Rithy Panh a subi le Génocide Cambodgien à l'âge de 13 ans. Aujourd'hui, il est cinéaste et se donne comme mission de restituer le plus fidèlement possible ce que fut cet effroyable Génocide, commis par le Parti Communiste du « Kampuchéa Démocratique » (P.C.K.) des Khmers Rouges, dirigé par l'infâme Pol Pot, entre le 17 avril 1975 et le 6 janvier 1979. Cette entité à caractère Totalitaire était également nommée l'Angkar (l'Organisation). le siège permanent du Comité Central du Parti Communiste était intitulé : le Bureau 870.
Rithy Panh a notamment réalisé deux documentaires essentiels qui sont sortis en 2012 dans un coffret en double D.V.D. : « S21 : La machine de mort Khmère Rouge » qui retrace l'histoire de ce Génocide, et : « Duch, le Maître des Forges de l'Enfer » qui présente, entre autres, une interview unique d'un bourreau encore en vie, issu d'un régime Totalitaire.
Lors de ce Génocide qui a coûté la vie à au moins 1 700 000 victimes sur une population d'environ 7 000 000 de Cambodgiens (soit l'extermination d'environ 25 % de la population), Rithy Panh a perdu dans sa propre famille : ses soeurs, son grand frère, son beau-frère et ses parents !
La seule petite difficulté dans ce formidable ouvrage réside dans l'alternance permanente entre la propre expérience de Rithy Panh et l'interview du bourreau Duch. Cette présentation peut donc éventuellement déstabiliser quelque peu le lecteur, peu informé sur le sujet. En revanche, cela procure une grande densité analytique et Mémorielle à l'ouvrage.
Je suivrai donc, dans ce commentaire, la forme de présentation choisie par l'auteur.

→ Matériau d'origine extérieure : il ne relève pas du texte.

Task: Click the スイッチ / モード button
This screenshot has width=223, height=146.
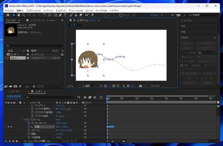Action: pyautogui.click(x=69, y=141)
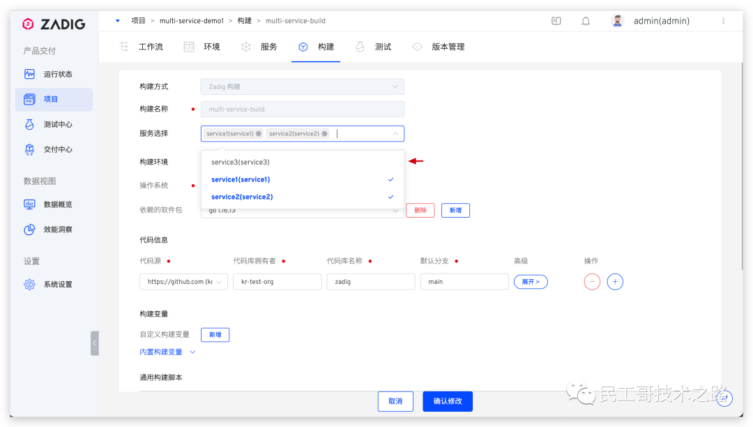Remove service1 tag from service selection
The height and width of the screenshot is (427, 753).
tap(259, 134)
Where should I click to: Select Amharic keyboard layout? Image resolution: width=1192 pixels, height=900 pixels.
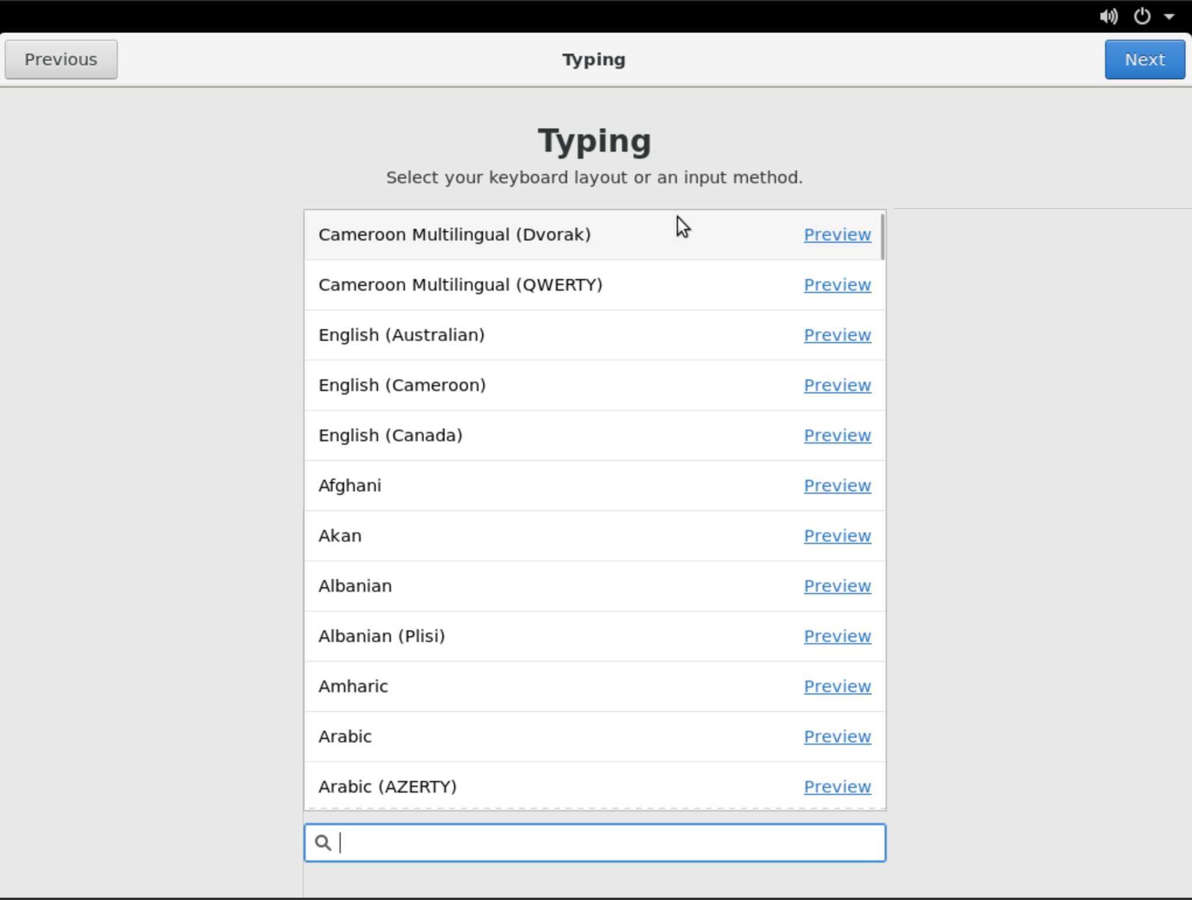pyautogui.click(x=354, y=686)
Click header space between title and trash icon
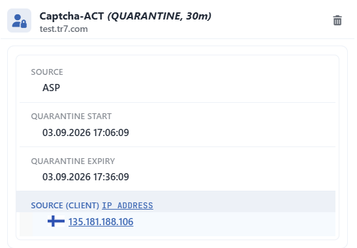 pos(271,20)
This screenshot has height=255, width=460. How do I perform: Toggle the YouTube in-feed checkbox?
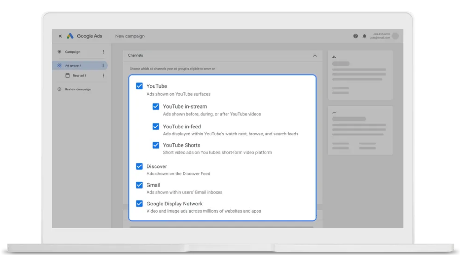(156, 127)
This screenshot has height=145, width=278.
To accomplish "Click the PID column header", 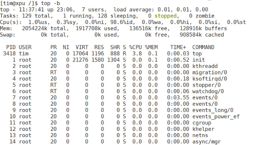I will pyautogui.click(x=11, y=47).
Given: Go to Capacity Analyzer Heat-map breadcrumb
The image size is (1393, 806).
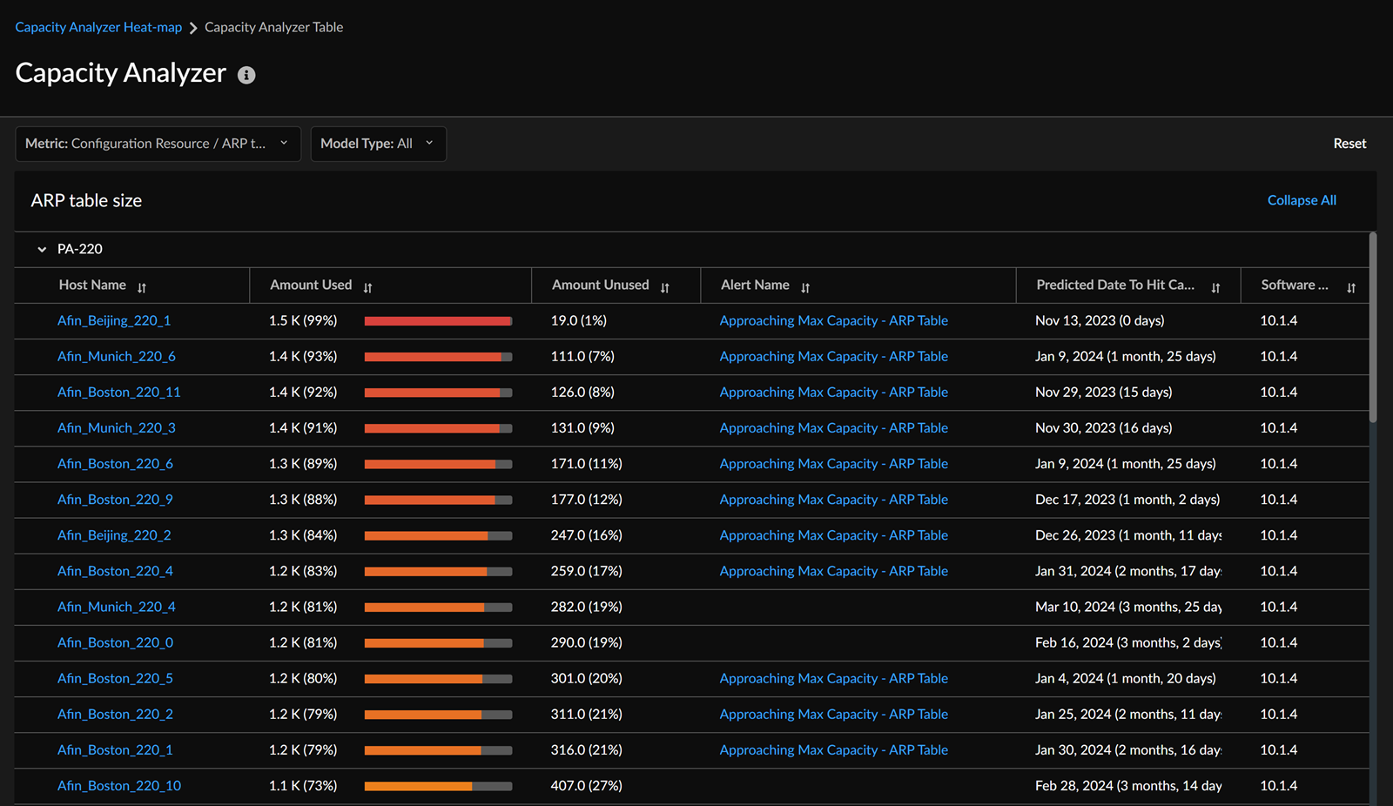Looking at the screenshot, I should click(98, 27).
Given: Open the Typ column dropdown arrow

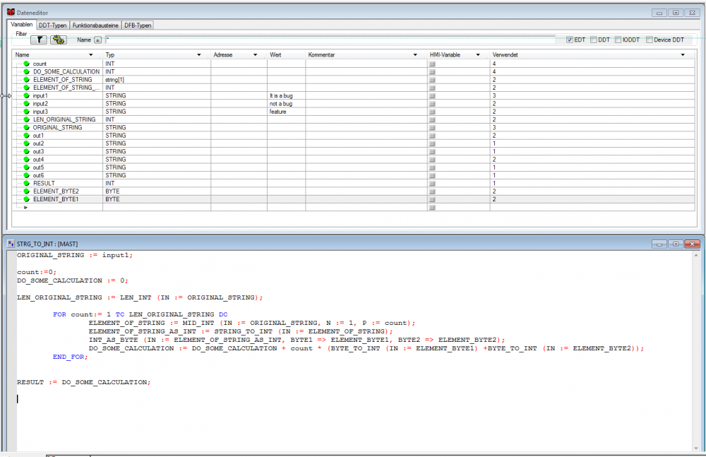Looking at the screenshot, I should coord(203,54).
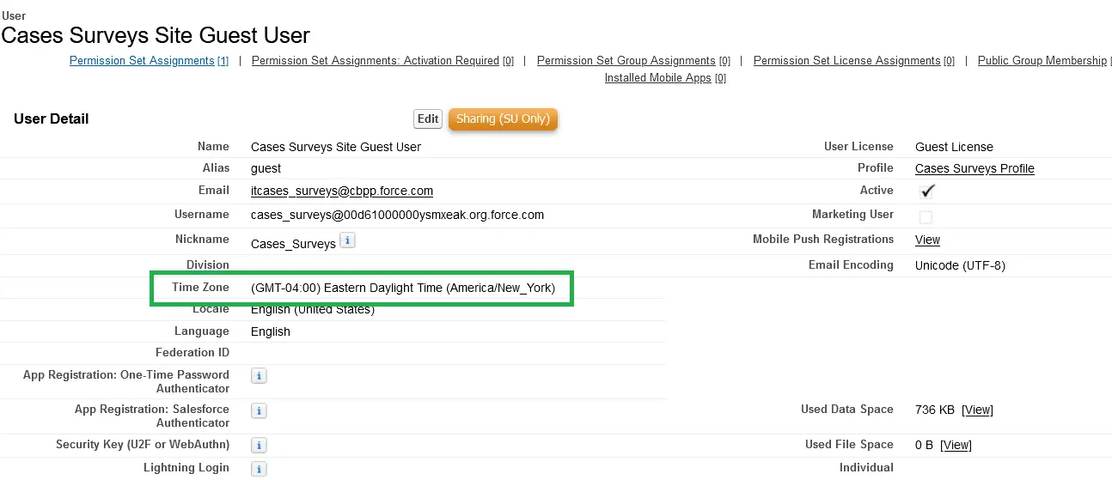View Used Data Space details

tap(977, 410)
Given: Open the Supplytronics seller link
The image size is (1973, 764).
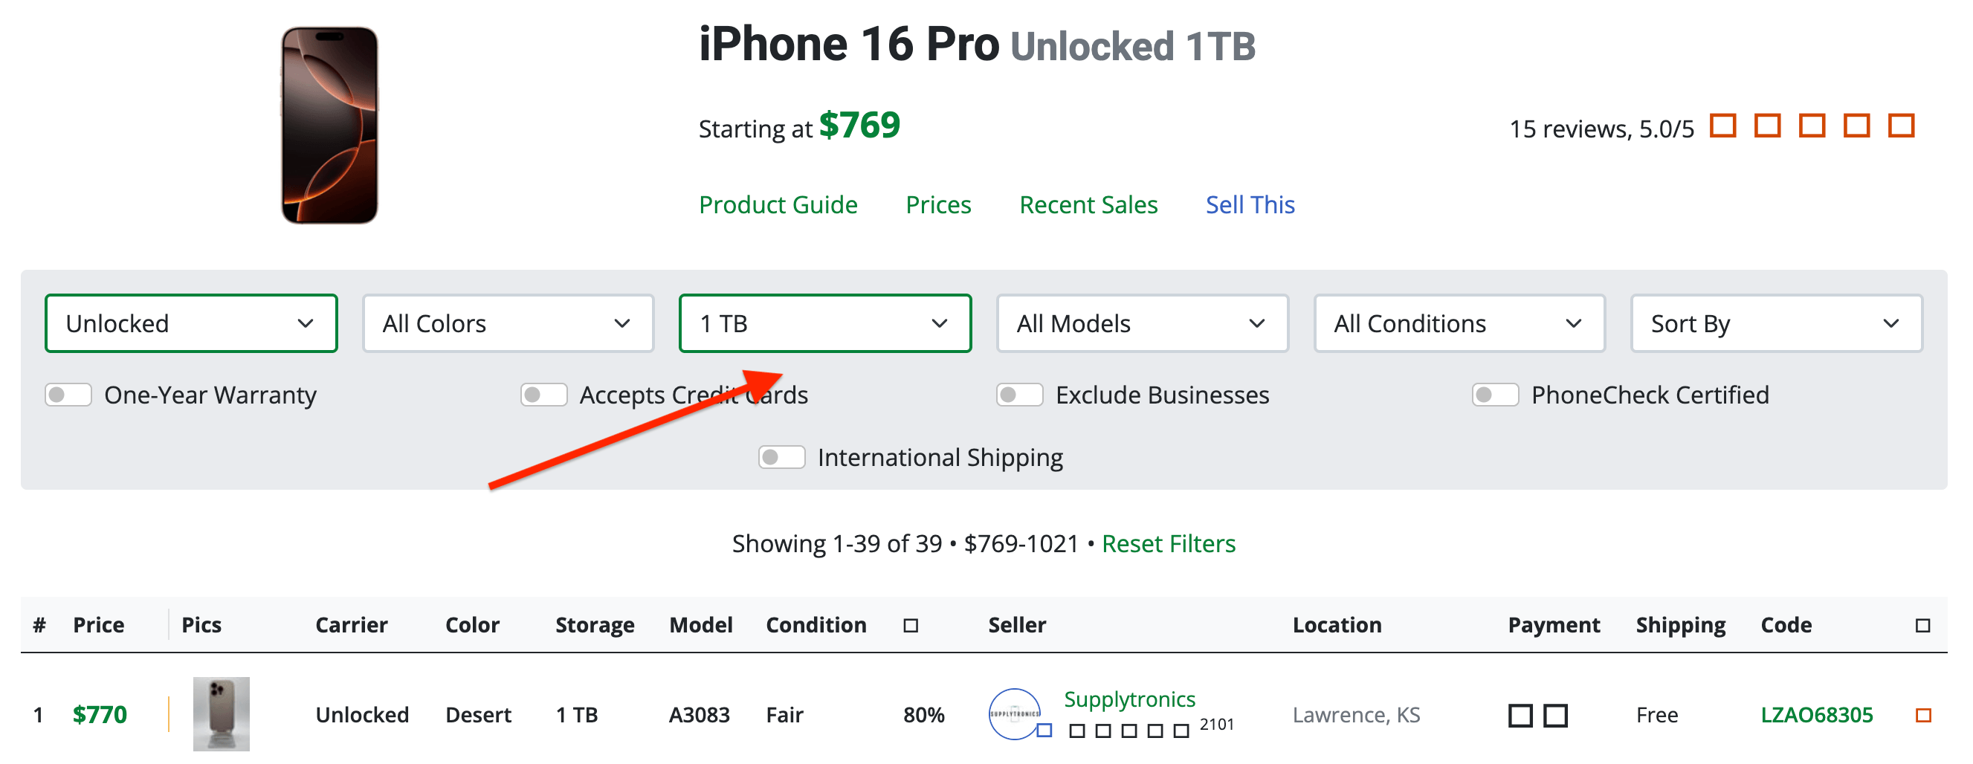Looking at the screenshot, I should tap(1129, 699).
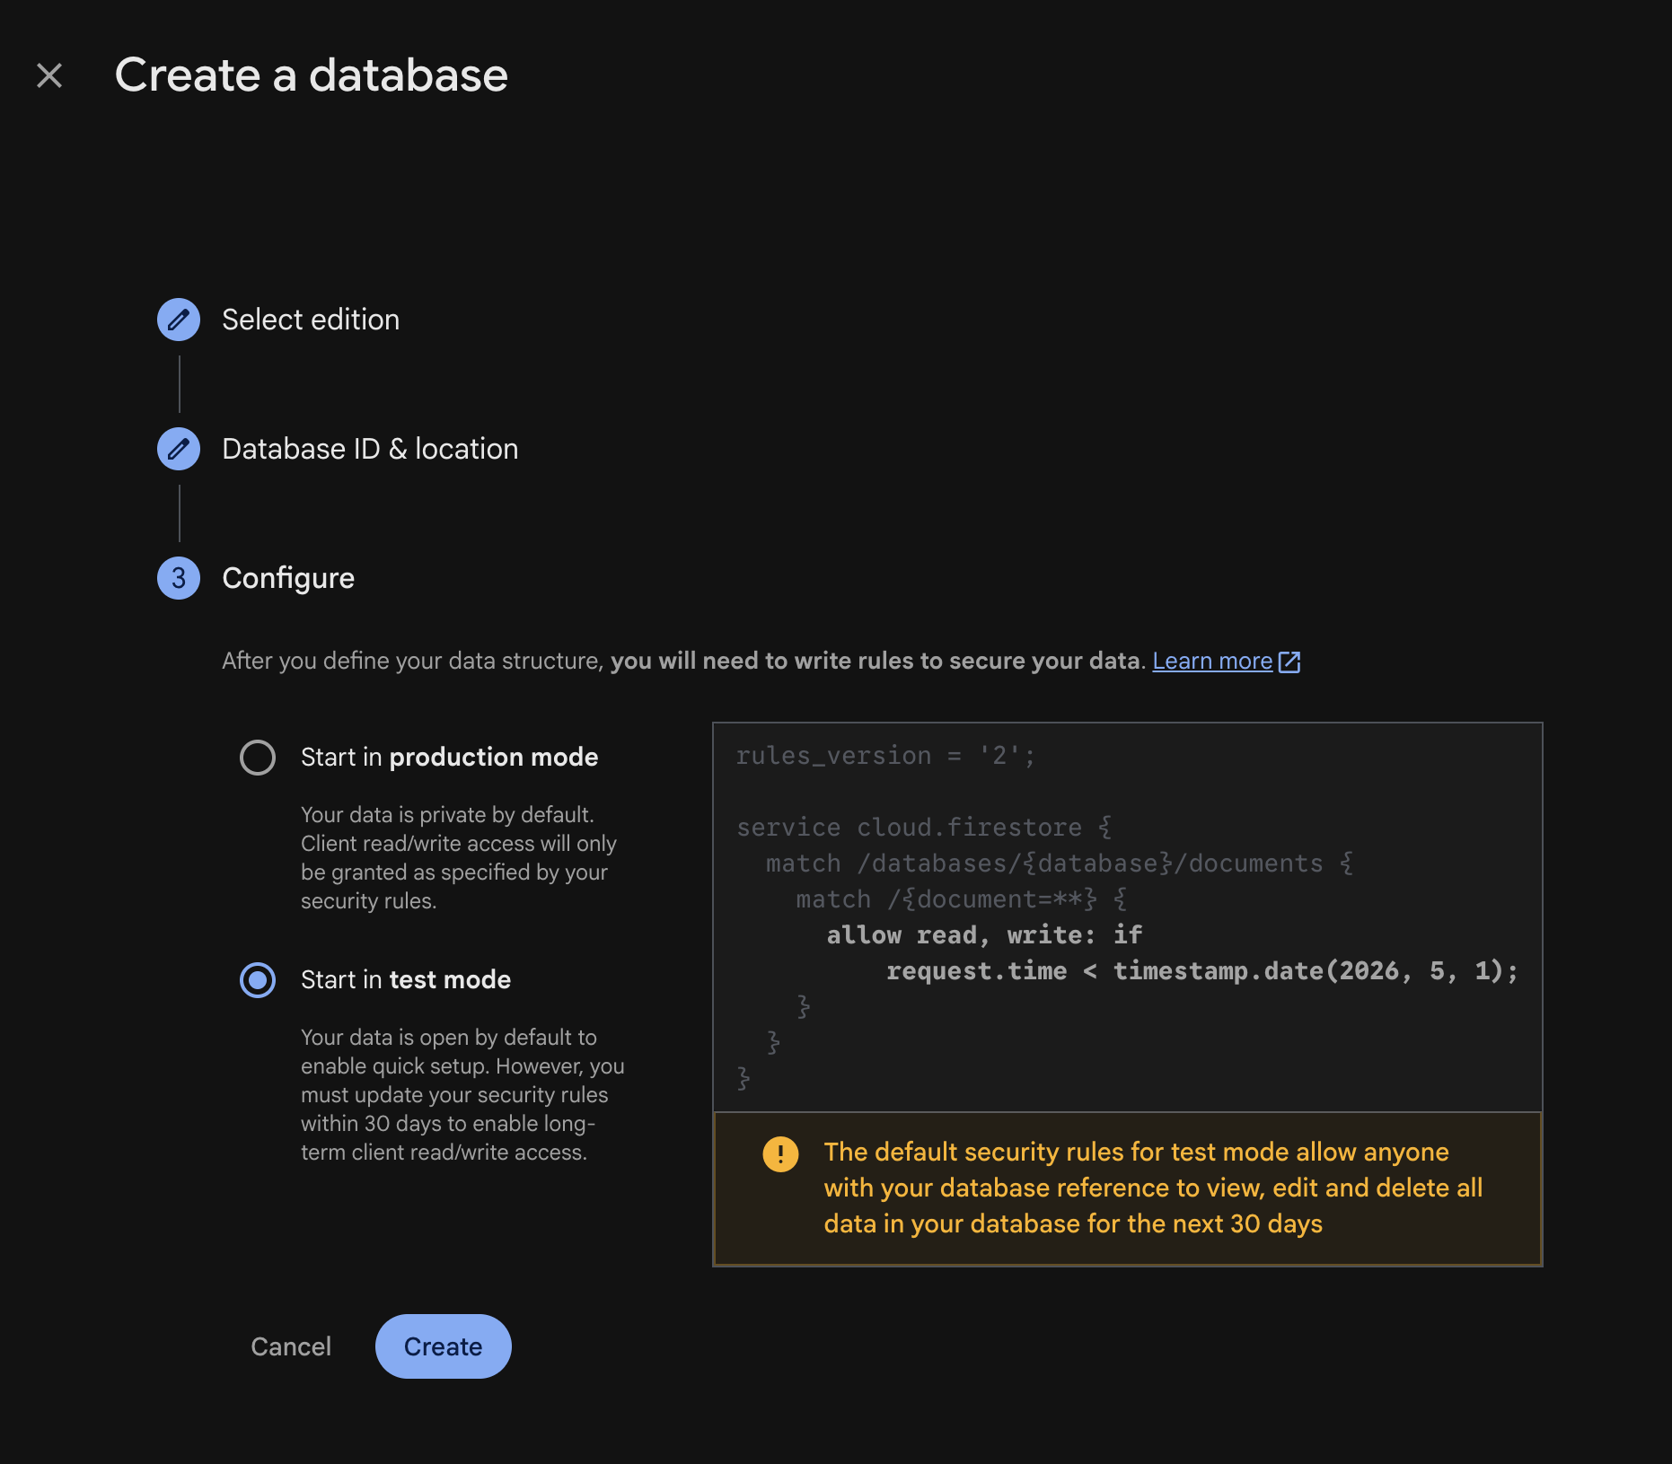The image size is (1672, 1464).
Task: Click the external link icon beside Learn more
Action: click(x=1290, y=662)
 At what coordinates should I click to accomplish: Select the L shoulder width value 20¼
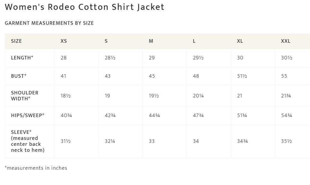click(198, 96)
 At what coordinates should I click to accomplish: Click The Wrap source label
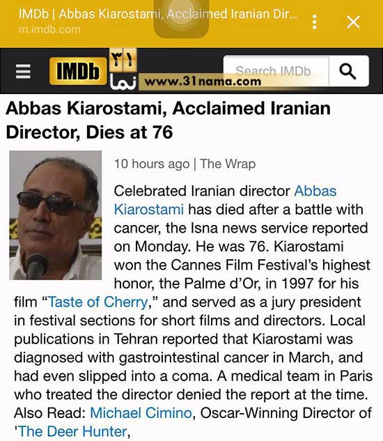tap(228, 164)
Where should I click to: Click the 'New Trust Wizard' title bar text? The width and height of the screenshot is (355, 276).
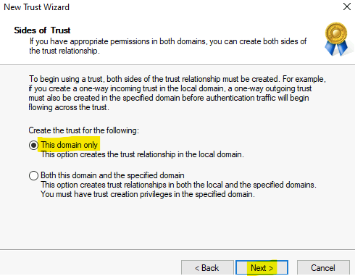pyautogui.click(x=36, y=7)
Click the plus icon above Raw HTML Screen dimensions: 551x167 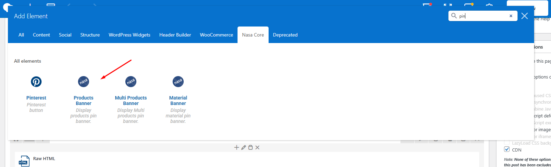click(236, 147)
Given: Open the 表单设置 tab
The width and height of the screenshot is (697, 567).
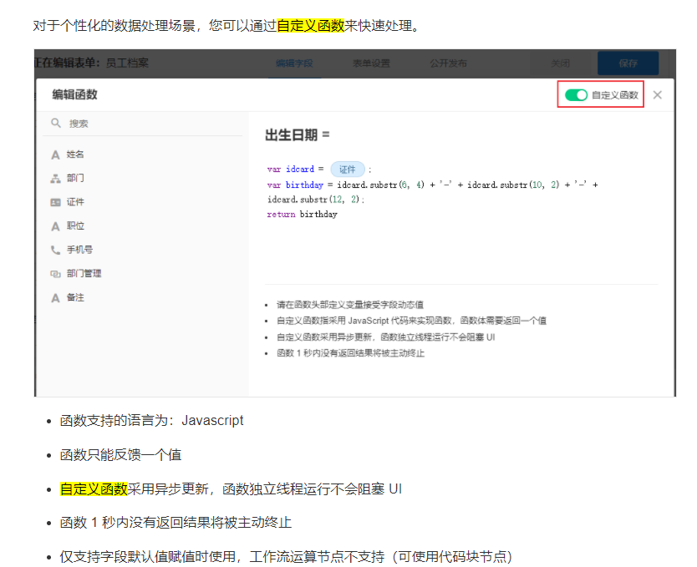Looking at the screenshot, I should [371, 63].
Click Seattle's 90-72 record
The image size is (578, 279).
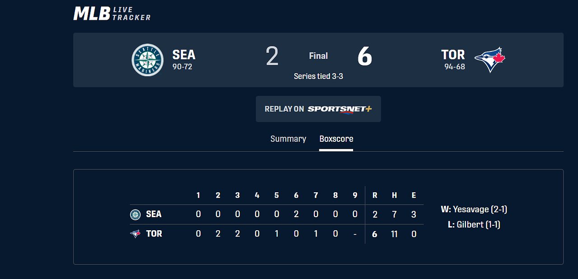pos(182,67)
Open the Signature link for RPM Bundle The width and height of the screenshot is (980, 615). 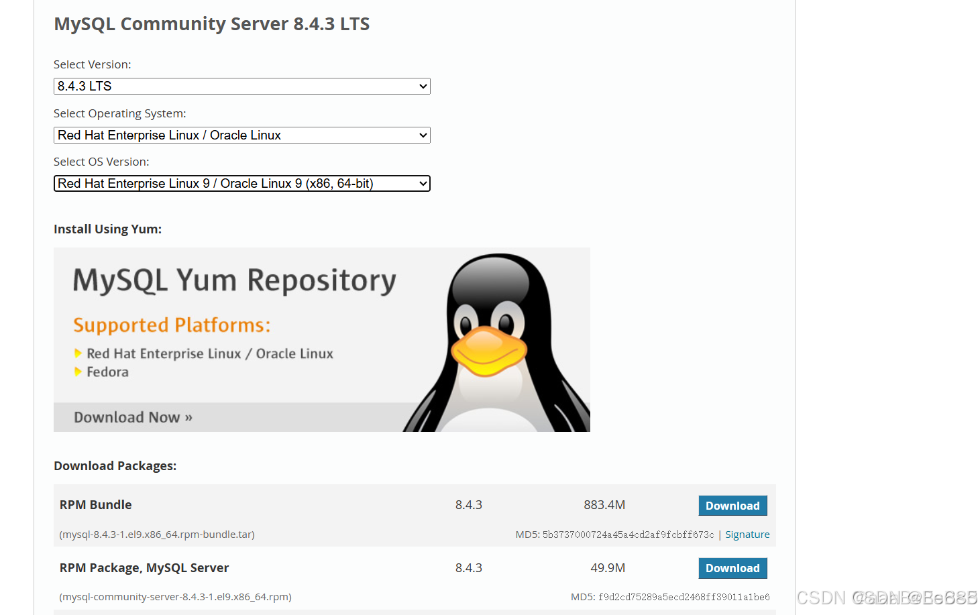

Cet incroyable ouvrage retrace donc le témoignage de Rithy Panh quant à cet effroyable Génocide, mais également la retranscription de moments cruciaux lors de l'interview filmée qu'il a faite de Kaing Guek Eav (alias Douch ou Duch), dans sa prion, en attendant son Procès devant le Tribunal International (le C.E.T.C. : « Chambres extraordinaires au sein des tribunaux cambodgiens »). En effet, Duch fut le Responsable, entre autres, du Centre d'interrogatoire et de Torture S-21 (ou Tuol Sleng) situé dans l'ancien lycée de Ponhiear Yat, dans la Capitale Phnom Penh ; et du champ d'exécution Choeung Ek situé à 15 kilomètres de Phnom Penh ; ainsi que de plusieurs autres Centres de torture au Cambodge. J'écris « entre autres » parce qu'avant, entre 1971 et 1975, il fut également le Responsable du Centre de détention, de torture et d'exécution : M-13 (confer l'excellent ouvrage de François Bizot : « le Portail ») situé dans la jungle Cambodgienne. Et durant le régime des Khmers Rouges, Duch fut aussi le Haut-Responsable de la Police Politique, nommée Santebal.
Qui plus est, lors de ses tournages, Rithy Panh a également pu interviewer les bourreaux de S-21 qui torturaient les victimes, sous la Responsabilité de Duch. Et aussi incroyable et terrible que cela puisse paraître, depuis 1979, ces tortionnaires vivent en liberté au Cambodge parmi la population Cambodgienne qui a tant souffert !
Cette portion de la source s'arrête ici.